Untersuchungsmethoden
Unser Methodenmix umfasst Institutionen- und Dokumentenanalysen, teilnehmende Beobachtungen und eine qualitative Interviewstudie mit Expert*inneninterviews, Gruppengesprächen und problemzentrierten Interviews mit Engagierten. An vier Untersuchungsorten in jeweils zwei Mittelstädten und Landkreisen in Baden-Württemberg und Brandenburg wurden 46 Engagierteninterviews, sechs Gruppengespräche sowie vier teilnehmende Beobachtungen bei Schulungsveranstaltungen und Netzwerktreffen von Engagierten durchgeführt. Ferner wurden 80 Interviews mit Expert*innen in den vier Untersuchungsorten sowie auf Länder- und Bundesebene geführt. Daneben bildet ein für den Zeitraum von 2011 bis 2017 erstellter und systematisch kodierter Datenkorpus aus 1250 Dokumenten (z.B. Regierungs- und Parteiprogramme, Veröffentlichungen von Wohlfahrtsverbänden, Gewerkschaften und Kirchen sowie Artikel aus der regionalen und überregionalen Presse) die empirische Basis des Forschungsprojekts.

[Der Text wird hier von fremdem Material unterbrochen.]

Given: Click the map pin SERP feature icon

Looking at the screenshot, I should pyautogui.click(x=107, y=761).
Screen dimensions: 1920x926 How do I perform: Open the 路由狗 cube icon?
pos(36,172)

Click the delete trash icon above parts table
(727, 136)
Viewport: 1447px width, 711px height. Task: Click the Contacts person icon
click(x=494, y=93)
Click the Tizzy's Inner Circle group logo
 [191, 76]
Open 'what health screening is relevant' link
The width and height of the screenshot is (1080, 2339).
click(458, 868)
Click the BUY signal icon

Darstellung der Ergebnisse
Instrumentalisierung: Freiwillige übernehmen zunehmend zentrale, teilhabesichernde Aufgaben der sozialen Daseinsvorsorge. Während viele Expert*innen dies problematisieren, deuten Engagierte es sehr unterschiedlich: Was die einen als Ausnutzung problematisieren, ist für andere eine notwendige, wünschenswerte Entwicklung.
Informalisierung: Im Spannungsfeld von Freiwilligen- und Erwerbsarbeit entstehen durch Neuregelungen bei den Zuverdienstgrenzen im ALG-II, den Rückbau arbeitsmarktpolitischer Fördermaßnahmen und Fachkräftemangel im Sozialsektor arbeitsrechtliche Graubereiche.
Deprofessionalisierung: Der Einsatz Freiwilliger gewinnt in den Sozialberufen an Bedeutung. Engagement entlastet hier und wirkt sich zugleich nachteilig auf die berufliche Handlungspraxis und Professionalisierungsbestrebungen aus. Fürsorgliche Tätigkeitsanteile werden dabei unter dem Druck von Rationalisierung und Ökonomisierung in den Bereich informeller Hilfen ausgelagert.
Praxis- und Politisierungsthese: Kritik der Engagementbedingungen finden wir hauptsächlich in der Flüchtlingshilfe. Im sorgenahen Engagement lassen sich stattdessen de-politisierende Deutungen rekonstruieren.